Fodé Ismael Camara est chef d’un chantier de cuisson de briques ordinaires à Manéah, dans la préfecture de Coyah. Assis à même le sol, trait tiré et drapé dans des habits fléchis par le soleil, ce quadragénaire est prodigue en mots lorsqu’il est question de décrire la souffrance quotidienne dans ce chantier hors du commun. « La cuisson des briques ordinaires est une activité vraiment pénible. Tout commence par la fabrication par des briques d’argile ( mélange d’eau et de terre). Cette boue le plus souvent compacte est mise en forme gr)ace à des cadres de bois conçus à cet effet. Ces briques sont ensuite mises au soleil pour sécher avant d’être placées dans des fours pour leur combustion. Au cours de cette étape, on peut passer une heure de temps à ventiler pour que les bois s’enflamment dans le four », explique-t-il.

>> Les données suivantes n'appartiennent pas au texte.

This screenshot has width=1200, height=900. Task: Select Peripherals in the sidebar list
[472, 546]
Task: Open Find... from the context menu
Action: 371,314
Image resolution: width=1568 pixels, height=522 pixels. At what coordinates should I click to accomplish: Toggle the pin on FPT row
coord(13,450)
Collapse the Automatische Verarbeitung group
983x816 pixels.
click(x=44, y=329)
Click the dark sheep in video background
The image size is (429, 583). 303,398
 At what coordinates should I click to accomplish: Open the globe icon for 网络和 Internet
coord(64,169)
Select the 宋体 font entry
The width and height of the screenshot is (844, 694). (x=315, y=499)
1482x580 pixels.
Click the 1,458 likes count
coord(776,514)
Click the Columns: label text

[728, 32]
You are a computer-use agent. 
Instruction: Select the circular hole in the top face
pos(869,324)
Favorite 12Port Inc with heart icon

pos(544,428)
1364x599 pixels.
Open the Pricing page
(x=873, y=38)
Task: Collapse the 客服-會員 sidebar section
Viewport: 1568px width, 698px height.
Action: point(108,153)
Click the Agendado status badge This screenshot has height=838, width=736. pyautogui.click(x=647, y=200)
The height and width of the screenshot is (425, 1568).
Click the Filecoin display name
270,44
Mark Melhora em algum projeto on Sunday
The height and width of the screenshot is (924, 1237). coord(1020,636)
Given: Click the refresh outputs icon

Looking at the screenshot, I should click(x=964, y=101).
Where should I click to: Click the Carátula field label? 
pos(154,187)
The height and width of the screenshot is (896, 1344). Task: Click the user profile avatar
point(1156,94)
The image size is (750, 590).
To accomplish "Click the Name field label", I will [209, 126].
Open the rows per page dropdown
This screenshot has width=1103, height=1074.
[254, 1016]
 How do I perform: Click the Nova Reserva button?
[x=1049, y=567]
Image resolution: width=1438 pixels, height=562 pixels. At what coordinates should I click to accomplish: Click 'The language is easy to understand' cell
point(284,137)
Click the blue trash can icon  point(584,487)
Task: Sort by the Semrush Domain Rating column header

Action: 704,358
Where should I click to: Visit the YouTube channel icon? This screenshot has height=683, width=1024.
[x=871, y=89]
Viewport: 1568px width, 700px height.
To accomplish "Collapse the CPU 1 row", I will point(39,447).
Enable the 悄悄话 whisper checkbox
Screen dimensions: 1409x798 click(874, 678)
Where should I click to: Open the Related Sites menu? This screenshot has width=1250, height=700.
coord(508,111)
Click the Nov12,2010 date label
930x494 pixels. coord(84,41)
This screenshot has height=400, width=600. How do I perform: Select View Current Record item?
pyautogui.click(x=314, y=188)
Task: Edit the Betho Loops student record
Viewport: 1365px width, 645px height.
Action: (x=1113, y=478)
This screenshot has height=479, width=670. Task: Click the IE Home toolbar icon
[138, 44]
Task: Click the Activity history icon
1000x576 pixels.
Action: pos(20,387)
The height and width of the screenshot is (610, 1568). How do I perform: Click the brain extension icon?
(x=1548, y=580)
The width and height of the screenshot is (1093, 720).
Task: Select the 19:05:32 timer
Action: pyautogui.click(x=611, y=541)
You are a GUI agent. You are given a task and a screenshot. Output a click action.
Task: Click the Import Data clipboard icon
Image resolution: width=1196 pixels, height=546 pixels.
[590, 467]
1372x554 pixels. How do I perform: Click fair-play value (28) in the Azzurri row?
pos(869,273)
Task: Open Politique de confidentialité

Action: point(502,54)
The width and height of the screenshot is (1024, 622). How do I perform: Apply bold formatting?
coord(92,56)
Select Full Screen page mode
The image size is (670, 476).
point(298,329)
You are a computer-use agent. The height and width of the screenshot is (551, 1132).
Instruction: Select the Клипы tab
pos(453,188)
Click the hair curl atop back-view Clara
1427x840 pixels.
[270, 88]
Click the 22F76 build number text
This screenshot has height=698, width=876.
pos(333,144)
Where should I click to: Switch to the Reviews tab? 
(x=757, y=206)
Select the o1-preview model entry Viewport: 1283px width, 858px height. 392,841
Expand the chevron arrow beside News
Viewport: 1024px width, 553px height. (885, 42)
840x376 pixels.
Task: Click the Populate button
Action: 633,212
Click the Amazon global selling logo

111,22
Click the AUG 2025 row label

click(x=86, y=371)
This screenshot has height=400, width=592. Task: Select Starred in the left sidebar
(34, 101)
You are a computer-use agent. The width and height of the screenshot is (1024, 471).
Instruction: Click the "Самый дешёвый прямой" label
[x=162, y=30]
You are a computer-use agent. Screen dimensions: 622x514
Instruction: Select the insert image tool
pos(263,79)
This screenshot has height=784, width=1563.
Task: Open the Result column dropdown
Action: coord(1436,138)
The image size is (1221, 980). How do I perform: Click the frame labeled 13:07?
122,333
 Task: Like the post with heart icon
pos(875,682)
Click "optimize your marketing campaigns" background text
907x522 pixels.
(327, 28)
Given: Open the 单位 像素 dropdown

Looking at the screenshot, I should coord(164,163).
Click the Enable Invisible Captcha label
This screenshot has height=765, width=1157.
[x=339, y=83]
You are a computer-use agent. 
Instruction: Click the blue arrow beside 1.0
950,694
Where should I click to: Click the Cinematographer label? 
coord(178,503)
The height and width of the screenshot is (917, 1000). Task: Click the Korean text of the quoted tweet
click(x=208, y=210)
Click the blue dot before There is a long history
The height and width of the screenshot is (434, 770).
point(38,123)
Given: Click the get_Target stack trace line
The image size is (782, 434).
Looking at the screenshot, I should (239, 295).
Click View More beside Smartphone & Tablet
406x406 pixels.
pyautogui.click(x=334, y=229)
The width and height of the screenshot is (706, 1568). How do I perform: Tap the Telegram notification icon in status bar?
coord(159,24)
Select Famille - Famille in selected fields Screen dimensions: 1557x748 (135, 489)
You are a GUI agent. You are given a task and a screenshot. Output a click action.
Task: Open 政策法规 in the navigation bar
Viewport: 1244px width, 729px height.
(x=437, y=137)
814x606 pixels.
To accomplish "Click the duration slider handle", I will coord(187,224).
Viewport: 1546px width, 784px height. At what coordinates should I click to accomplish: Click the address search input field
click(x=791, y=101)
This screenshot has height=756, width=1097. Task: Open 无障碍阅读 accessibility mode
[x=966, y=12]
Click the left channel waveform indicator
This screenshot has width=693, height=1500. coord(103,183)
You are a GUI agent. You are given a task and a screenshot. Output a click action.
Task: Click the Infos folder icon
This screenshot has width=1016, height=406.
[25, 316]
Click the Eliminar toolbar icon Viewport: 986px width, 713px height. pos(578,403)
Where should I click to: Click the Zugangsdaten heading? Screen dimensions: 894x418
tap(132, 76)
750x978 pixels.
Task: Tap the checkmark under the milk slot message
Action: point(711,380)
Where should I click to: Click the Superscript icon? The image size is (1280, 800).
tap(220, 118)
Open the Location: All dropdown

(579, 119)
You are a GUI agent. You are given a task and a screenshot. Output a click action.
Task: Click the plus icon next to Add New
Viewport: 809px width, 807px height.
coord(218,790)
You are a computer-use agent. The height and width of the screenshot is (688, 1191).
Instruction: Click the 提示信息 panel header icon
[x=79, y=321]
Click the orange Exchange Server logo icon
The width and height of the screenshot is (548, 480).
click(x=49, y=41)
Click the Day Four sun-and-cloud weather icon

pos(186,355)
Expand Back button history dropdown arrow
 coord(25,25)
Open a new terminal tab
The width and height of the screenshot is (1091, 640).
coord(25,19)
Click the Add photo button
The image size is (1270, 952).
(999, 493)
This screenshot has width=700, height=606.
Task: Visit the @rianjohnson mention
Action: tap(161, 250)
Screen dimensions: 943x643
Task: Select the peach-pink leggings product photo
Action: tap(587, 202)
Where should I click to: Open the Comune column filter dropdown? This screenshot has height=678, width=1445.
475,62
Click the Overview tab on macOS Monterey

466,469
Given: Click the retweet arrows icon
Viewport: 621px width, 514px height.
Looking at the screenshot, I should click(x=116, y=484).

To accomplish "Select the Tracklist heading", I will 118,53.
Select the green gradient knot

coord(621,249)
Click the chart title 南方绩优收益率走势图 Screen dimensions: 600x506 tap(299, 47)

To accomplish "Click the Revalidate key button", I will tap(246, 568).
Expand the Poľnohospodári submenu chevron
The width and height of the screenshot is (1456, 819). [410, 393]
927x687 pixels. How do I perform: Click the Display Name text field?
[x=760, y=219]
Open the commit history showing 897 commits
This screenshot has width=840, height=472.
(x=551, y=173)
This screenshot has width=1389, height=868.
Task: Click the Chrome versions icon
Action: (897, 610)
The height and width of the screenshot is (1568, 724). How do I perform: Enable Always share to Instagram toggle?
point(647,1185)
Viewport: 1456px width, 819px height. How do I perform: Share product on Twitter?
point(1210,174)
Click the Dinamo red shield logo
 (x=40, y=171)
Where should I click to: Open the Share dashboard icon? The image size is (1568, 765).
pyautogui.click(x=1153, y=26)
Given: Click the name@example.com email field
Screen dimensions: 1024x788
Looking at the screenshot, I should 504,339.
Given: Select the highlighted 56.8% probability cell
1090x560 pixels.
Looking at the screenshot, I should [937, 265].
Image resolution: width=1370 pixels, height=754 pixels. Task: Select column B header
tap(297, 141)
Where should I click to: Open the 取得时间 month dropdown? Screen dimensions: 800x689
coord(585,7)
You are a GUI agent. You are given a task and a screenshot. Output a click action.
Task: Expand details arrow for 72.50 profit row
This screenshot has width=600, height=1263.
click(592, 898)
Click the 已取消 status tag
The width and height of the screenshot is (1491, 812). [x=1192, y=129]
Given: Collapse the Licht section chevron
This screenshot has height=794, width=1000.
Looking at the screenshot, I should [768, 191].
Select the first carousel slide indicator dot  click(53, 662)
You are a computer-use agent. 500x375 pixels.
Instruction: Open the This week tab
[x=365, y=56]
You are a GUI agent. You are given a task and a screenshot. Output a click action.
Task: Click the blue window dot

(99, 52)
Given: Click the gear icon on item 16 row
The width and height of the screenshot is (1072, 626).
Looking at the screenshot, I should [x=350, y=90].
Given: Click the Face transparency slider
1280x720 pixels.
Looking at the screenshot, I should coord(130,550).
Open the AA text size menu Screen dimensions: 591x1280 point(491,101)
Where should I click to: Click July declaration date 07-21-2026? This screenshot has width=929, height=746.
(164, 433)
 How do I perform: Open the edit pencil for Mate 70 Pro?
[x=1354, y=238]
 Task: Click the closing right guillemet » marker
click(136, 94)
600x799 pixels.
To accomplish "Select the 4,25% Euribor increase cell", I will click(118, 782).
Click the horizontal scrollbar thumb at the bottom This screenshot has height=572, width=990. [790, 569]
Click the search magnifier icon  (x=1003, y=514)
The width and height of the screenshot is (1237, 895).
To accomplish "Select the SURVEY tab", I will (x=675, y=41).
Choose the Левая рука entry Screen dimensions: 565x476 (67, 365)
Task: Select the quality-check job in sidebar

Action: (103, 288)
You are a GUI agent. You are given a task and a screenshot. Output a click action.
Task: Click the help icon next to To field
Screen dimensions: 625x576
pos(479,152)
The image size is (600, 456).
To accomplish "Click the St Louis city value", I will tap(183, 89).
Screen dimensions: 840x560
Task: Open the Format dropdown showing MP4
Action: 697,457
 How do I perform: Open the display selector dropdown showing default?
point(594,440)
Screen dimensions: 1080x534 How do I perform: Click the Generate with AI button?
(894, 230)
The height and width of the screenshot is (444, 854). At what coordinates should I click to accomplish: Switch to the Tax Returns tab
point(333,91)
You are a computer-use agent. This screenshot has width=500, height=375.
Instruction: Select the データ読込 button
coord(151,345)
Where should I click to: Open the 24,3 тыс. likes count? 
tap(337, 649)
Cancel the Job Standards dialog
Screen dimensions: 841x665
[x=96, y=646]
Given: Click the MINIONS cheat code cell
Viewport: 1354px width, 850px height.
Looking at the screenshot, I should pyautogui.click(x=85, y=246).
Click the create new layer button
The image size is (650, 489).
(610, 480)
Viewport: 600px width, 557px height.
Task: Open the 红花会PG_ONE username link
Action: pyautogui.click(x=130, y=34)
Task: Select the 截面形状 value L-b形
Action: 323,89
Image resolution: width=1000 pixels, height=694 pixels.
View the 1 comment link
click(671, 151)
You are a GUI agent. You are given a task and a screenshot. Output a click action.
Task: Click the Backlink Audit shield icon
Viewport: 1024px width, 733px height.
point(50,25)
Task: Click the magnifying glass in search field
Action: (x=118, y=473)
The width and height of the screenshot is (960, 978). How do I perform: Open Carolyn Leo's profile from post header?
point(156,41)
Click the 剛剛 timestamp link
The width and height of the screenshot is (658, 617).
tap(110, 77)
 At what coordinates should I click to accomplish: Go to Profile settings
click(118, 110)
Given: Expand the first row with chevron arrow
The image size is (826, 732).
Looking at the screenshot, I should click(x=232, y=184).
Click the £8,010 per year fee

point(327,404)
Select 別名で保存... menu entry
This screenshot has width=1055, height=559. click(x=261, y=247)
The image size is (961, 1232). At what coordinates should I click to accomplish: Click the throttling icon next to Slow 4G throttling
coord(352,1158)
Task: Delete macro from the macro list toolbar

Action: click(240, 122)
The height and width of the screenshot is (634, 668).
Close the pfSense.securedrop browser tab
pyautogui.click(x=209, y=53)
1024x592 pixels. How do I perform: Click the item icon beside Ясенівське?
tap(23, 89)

Comme lui, nombreux sont des riverains de Manéah qui subissent des épreuves difficiles de production des briques ordinaires. Sur des nombreux chantiers qu’on rencontre ici, il n’est pas rare de trouver des personnes exposées au soleil ardent et à la fumée. Un « bronzage » forcé qui dure parfois des heures et des heures et finissent par éreinter le briquetier. « Lorsque les bois s’enflamment, on passe le reste du temps, parfois trois jours, à surveiller le feu et ce, jusqu’à la fin du processus de cuisson. De là, on ressort avec la fatigue intense et les douleurs corporelles », ajoute notre interlocuteur.
Après ces moments de calvaire, les briques finies sont stockées les unes sur les autres en attendant d’éventuels preneurs.
Malgré tout, le chantier de Manéah ne désemplit pas. Il recrute même chaque jour de nouveaux adeptes. C’est le cas de Mohamed Lamine Camara. Élève, il vient régulièrement se « débrouiller » ici après les cours. « Je ne veux pas rester à la merci des gens ou vivre aux dépens exclusifs de mes parents. C’est pourquoi je viens sur ce chantier pour gagner de quoi me nourrir et me vêtir. Aujourd’hui je ne me plains pas », déclare-t-il.
En venant à la briqueterie locale de Manéah, Fodé Ismael et Mohamed Lamine ne rêvaient que d’une chose : s’offrir l’indispensable pour survivre. Mais les difficiles conditions de travail les découragent sans pour autant les désarmer. Ils comptent rester ici jusqu’à ce qu’ils trouvent d’autres activités moins contraignantes mais plus lucratives ailleurs. En attendant c’est sur ce chantier qu’ils puisent la force de leur sourire et le plaisir de leur quotidien.